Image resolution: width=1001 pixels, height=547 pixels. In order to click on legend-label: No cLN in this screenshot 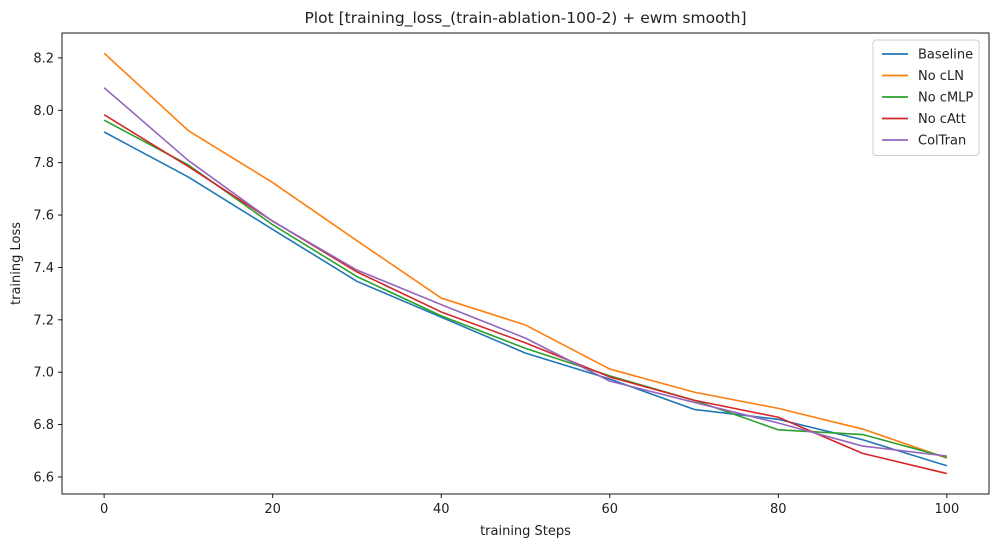, I will do `click(941, 76)`.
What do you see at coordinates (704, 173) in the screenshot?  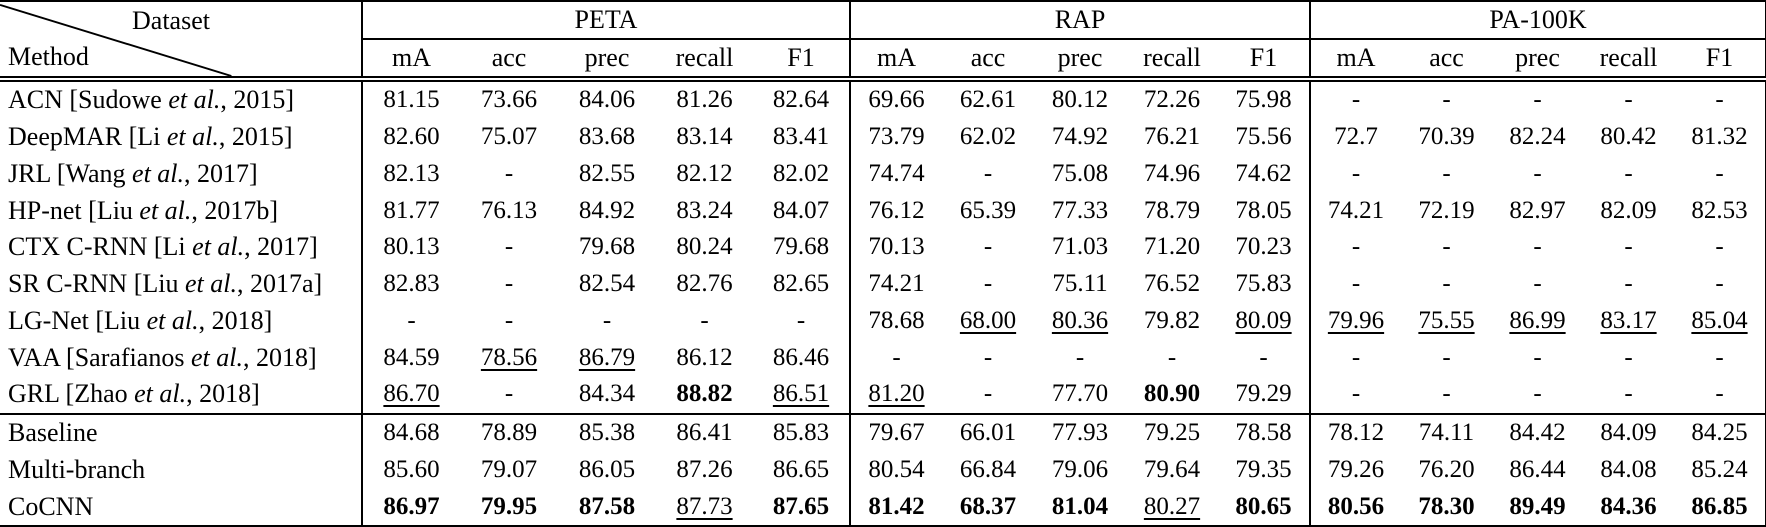 I see `value-cell: 82.12` at bounding box center [704, 173].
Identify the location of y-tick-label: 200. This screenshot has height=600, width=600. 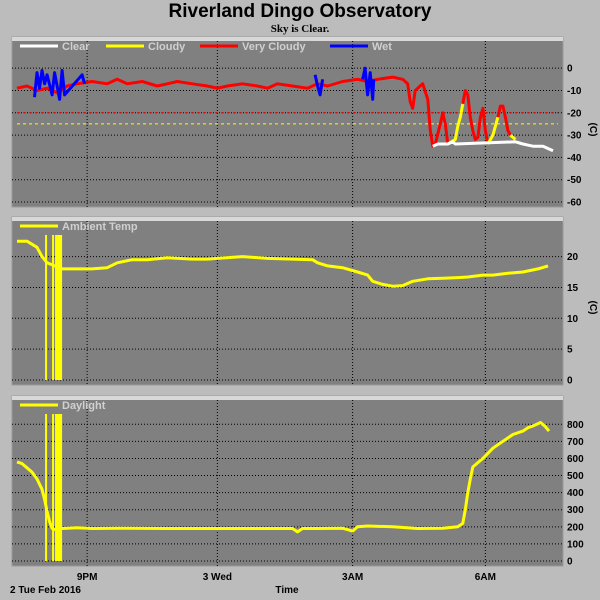
(576, 528).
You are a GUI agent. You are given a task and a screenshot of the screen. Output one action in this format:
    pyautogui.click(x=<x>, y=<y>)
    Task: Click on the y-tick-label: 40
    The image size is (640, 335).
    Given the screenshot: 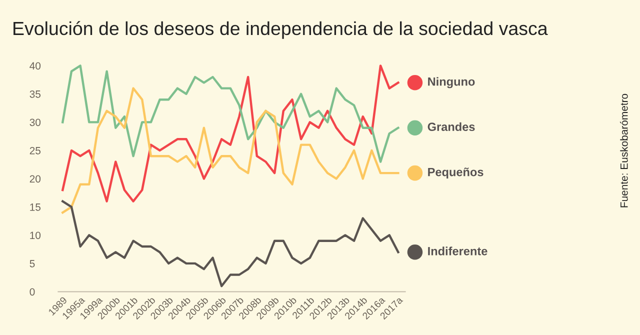 What is the action you would take?
    pyautogui.click(x=36, y=66)
    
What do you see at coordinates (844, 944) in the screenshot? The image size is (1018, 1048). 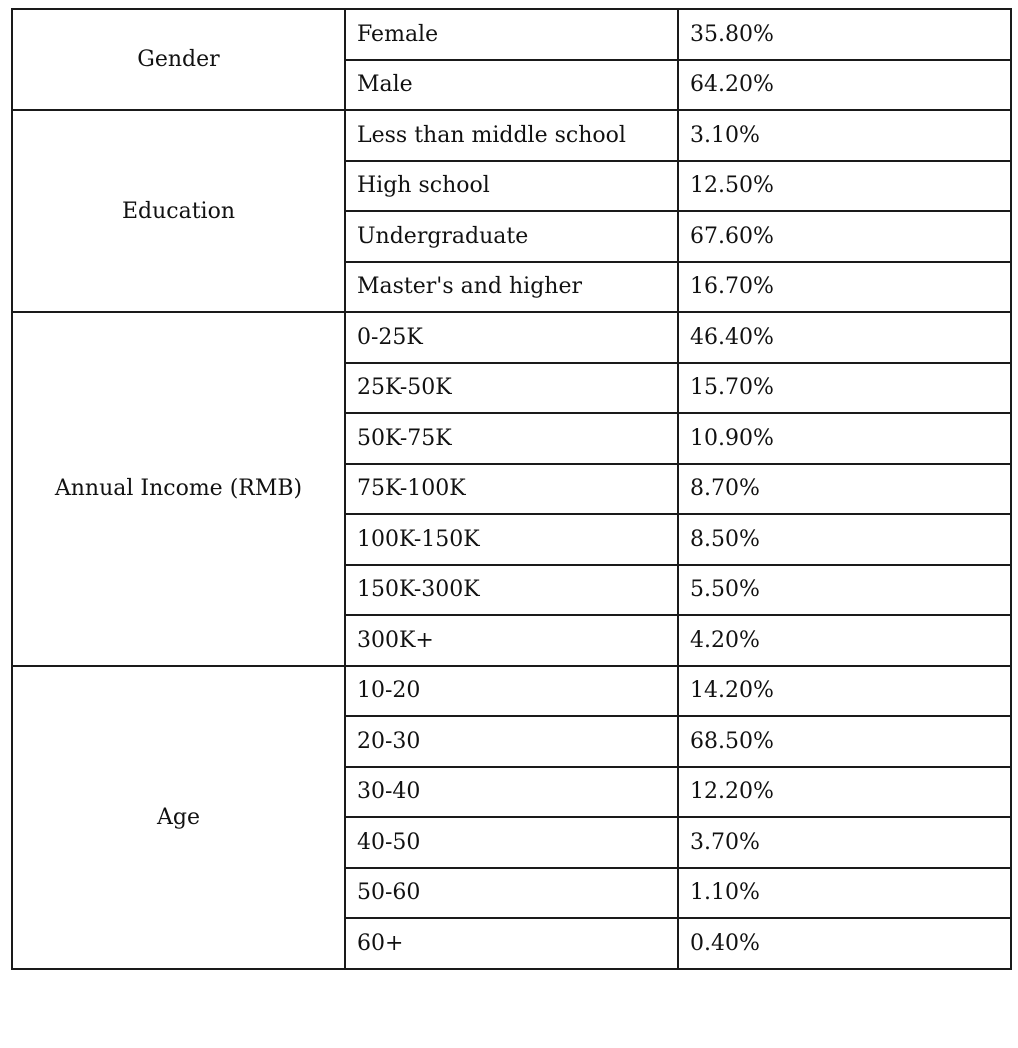 I see `percentage-value: 0.40%` at bounding box center [844, 944].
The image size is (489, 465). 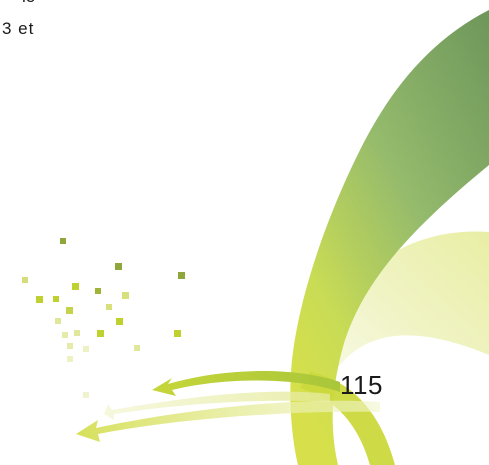 What do you see at coordinates (18, 28) in the screenshot?
I see `text-line-2: 3 et` at bounding box center [18, 28].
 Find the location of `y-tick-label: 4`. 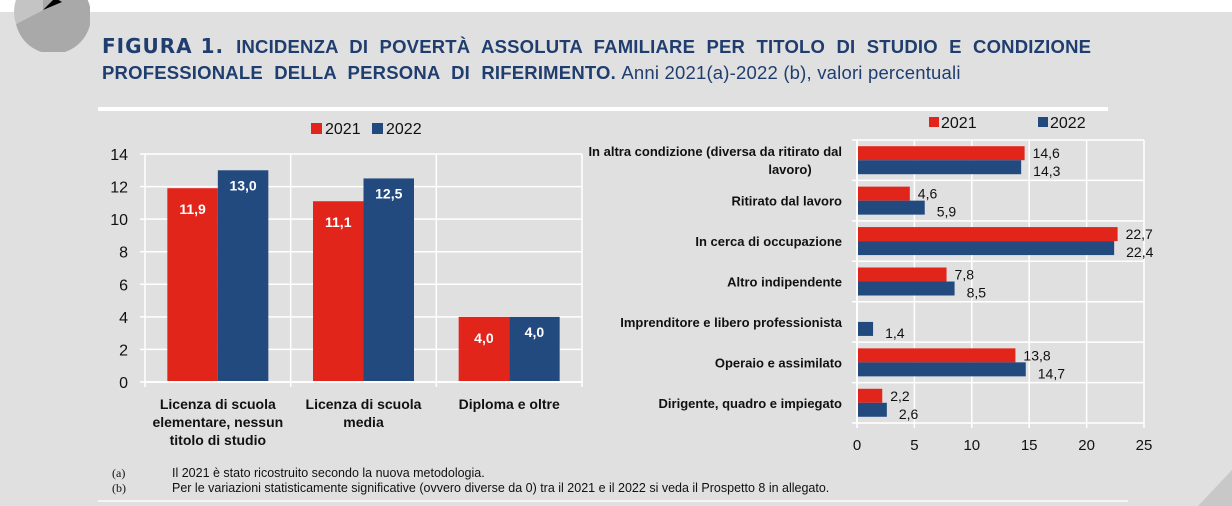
______________________________
**EXERCISE DESCRIPTION:** Print everything from the line containing "You are a GUI" down to the line containing "The image size is (640, 335).", both included, with nothing else.

**TASK RESPONSE:**
You are a GUI agent. You are given a task and a screenshot of the screen. Output one action in this format:
    pyautogui.click(x=<x>, y=<y>)
    Task: Click on the y-tick-label: 40
    The image size is (640, 335).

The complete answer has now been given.